WHAT IS NEEDED -> The required output is the lines below from the line containing "You are a GUI" to the line containing "Task: Click the 20 MHz frequency label", inclusive, retyped exactly. No other lines belong in it.

DATA IN THIS EXERCISE ->
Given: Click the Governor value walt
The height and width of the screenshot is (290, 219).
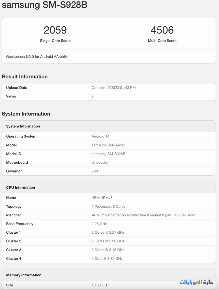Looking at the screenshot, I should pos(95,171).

---

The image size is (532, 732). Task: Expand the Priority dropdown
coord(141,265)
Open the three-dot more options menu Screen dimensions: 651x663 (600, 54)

...

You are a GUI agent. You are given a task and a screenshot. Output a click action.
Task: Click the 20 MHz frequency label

FINISHED EXERCISE ->
You are a GUI agent. You are given a task and a screenshot. Output a click action.
Task: Click the 20 MHz frequency label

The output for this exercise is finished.